Your next task for the day is to file those stereotypes and assumptions away somewhere with a big ‘warning’ sign hanging over the cabinet. The next time you’re writing representatively—or, in fact, writing at all—interrogate the contents of that filing cabinet. If your main character is of colour but she’s been tokenised, turned into the “sassy, big-bootied African queen” without agency while the rest of your characters have more fully developed personalities: you’re not doing your job.

You are not doing your job if the only underrepresented character in your story is a gay woman who gets killed off in the first scene, while the straight people go on fighting. You are not doing your job if all your successful characters have some form of disability but at the same time, you describe all of them as skinny, beautiful and fair-skinned, while all your bad guys are described as overweight and grotesque-looking. That’s not what representative fiction is about for us!

"If you're writing representatively, you have a job to do." Blog post: On representative writing, and an update

[Image: Text reads, “If you’re writing representatively, you have a job to do.”]

At Ink & Locket Press, we want exciting, engaging stories in which the good guys can be fat and fine with that.
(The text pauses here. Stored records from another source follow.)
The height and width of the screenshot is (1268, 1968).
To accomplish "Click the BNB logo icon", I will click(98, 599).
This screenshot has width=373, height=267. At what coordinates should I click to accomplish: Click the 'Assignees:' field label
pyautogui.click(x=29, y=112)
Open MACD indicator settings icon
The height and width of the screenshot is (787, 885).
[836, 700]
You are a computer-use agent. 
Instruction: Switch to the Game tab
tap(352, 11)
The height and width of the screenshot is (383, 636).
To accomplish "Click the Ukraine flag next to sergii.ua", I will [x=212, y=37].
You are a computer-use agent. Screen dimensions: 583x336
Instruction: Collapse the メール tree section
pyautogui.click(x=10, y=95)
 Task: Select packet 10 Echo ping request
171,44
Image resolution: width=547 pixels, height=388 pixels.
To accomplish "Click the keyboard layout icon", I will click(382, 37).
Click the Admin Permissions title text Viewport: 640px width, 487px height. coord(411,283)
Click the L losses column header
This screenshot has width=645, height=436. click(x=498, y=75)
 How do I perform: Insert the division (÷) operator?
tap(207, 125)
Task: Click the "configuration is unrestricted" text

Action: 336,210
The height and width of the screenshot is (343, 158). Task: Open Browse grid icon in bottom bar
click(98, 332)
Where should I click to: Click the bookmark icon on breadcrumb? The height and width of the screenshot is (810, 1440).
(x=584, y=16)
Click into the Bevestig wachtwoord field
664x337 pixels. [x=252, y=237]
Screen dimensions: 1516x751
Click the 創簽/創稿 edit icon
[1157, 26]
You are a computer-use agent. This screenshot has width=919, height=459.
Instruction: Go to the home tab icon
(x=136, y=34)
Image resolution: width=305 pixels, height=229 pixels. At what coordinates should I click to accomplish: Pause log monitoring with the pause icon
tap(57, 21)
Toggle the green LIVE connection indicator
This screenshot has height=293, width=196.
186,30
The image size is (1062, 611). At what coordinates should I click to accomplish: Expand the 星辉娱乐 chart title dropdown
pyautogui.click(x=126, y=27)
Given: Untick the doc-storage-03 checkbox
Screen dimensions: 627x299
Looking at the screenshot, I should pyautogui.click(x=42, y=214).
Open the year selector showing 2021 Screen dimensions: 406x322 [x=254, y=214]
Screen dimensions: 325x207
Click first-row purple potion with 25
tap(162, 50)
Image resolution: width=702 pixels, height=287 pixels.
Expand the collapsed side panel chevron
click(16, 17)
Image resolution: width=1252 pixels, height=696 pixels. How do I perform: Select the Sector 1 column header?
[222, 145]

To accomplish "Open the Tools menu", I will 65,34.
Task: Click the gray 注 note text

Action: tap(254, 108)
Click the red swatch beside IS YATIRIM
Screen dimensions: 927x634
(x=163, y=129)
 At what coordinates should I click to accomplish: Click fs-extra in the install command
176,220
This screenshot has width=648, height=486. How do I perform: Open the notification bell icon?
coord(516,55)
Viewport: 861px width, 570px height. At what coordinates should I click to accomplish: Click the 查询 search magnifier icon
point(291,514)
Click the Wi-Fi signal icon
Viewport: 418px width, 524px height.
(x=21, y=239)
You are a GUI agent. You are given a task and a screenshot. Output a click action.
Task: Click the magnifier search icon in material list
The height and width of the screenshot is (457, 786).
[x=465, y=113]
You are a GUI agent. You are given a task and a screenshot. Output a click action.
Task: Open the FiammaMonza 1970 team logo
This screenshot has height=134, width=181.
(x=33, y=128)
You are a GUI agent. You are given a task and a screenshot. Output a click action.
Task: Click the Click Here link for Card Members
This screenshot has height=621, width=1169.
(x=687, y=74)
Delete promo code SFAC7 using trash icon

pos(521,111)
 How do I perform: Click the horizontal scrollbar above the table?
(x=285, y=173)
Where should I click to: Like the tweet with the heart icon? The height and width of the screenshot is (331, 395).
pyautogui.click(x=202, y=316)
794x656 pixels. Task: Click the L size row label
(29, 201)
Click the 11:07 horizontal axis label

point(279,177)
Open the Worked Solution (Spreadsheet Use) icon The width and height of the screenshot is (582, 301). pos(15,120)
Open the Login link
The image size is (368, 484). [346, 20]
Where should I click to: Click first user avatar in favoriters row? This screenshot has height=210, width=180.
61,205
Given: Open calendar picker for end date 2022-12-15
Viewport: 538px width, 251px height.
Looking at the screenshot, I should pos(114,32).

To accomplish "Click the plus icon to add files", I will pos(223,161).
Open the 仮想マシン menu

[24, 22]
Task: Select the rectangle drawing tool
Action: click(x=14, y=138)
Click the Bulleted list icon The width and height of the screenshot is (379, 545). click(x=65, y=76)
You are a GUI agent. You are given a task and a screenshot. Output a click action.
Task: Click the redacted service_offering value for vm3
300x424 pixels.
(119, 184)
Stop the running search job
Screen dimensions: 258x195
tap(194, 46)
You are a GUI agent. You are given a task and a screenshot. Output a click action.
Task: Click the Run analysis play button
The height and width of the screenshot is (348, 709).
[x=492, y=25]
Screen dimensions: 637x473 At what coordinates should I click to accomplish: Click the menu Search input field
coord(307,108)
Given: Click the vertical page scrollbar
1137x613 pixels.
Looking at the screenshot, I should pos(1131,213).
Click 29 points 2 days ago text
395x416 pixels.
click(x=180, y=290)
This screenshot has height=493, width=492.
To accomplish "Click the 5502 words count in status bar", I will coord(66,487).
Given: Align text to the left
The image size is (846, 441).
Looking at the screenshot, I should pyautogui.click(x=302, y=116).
We want non-magical black women rescuing the damsels in distress. We want bad guys that aren’t the only characters of colour in the whole story, and mentally ill bad guys who are bad not because they’re ‘broken’, but because they’re, well, bad.

We want you to actively examine your writing to see your own subconscious bias. Of course, we do not mean that every character should represent some sort of minority or underrepresented group—not unless that’s what you’re going for. But as a representative writer, whatever that means to you, it’s part of your job to make sure your work is not negatively contributing to dominant cultural presumptions. We know you can do better than that!

This is just one small part of our job as representative writers (or editors, or artists, or filmmakers…), but we believe it’s a part that can’t be overlooked.